話を本題に戻して、大気散乱シミュレーションの話です。

大気圏外から入ってくる光を減衰させながらスクリーン上の一ピクセルまで計算する感じです。レイリー散乱、ミー散乱等があります。

レイリー散乱は、光源からの光が長距離大気中を通過すると赤くなっていきます。夕日のように地平線が赤くなるのは、光が長い距離大気中で減衰されるためです。

ミー散乱はプログラム的には太陽を書いています。結果的に太陽になってくれるので助かります。大きさも決まります。主に大気中の粒子にあたって光が散乱するイメージです。

両方足して空の色を決めます。そこからモデルに投影する光を球面調和関数を使い計算していきます。とても時間のかかる処理なので、事前に計算してパラメーターを求めます。詳しくはGPU GEMS2 16章を見るとよいです。

ソースも公開されています。本ではバーテクスシェーダーで実現していますが、ピクセルシェーダーで表現するほうがきれいです。当時よりグラボが進化したため実現できています。
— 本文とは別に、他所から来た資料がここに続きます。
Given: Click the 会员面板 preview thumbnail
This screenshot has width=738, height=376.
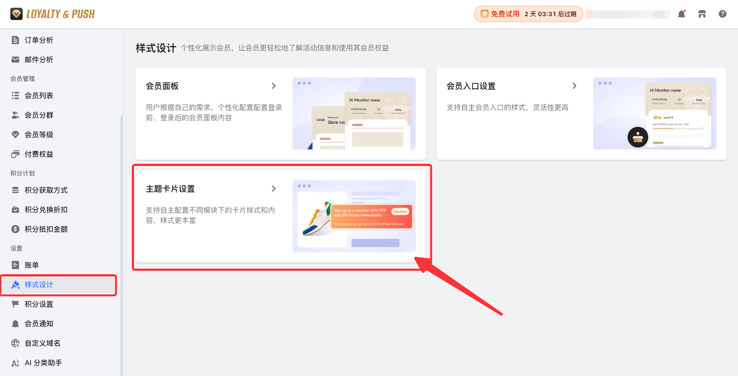Looking at the screenshot, I should [x=354, y=114].
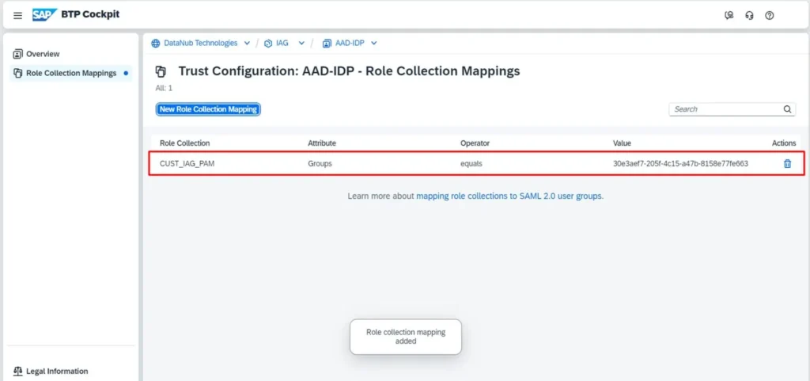Click the headset support icon
The width and height of the screenshot is (810, 381).
coord(749,15)
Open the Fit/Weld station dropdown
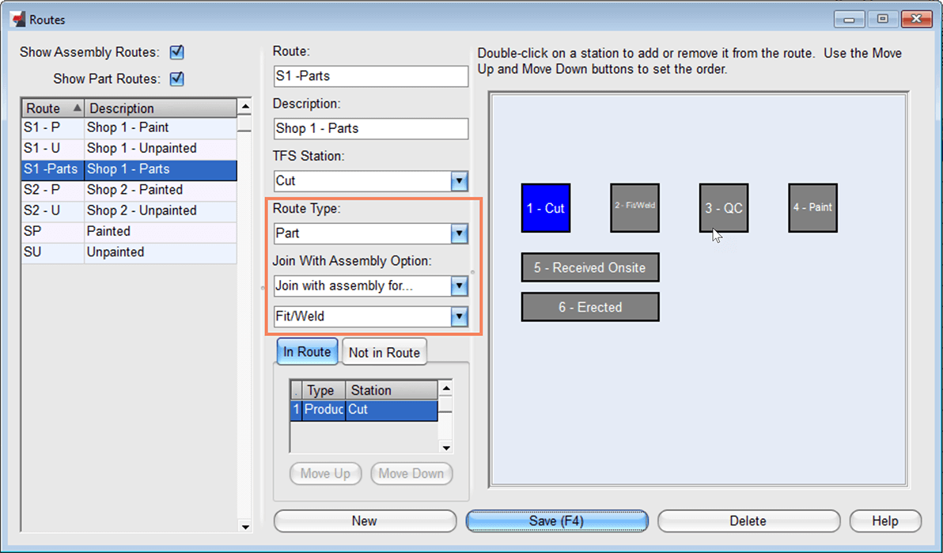 tap(459, 316)
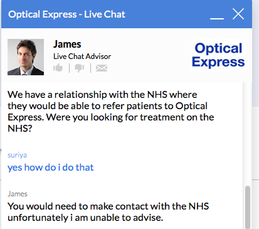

肝心なのはカメラの位置とカメラの向き上の大気圏までの距離を計算することです。

カメラから外周までの距離は

sqrt(OuterRadius*OuterRadius – rayPos*rayPos + pow( dot( rayPos, rayDir ), 2 ) ) – dot( rayPos, rayDir );

です。これにrayDirをかけて、rayPosを足せば、外周の交点が出ます。

この式とオリジナルソースを合体して、天球を描画するときれいな空ができます。

雲の減衰までできればいいんですけどね。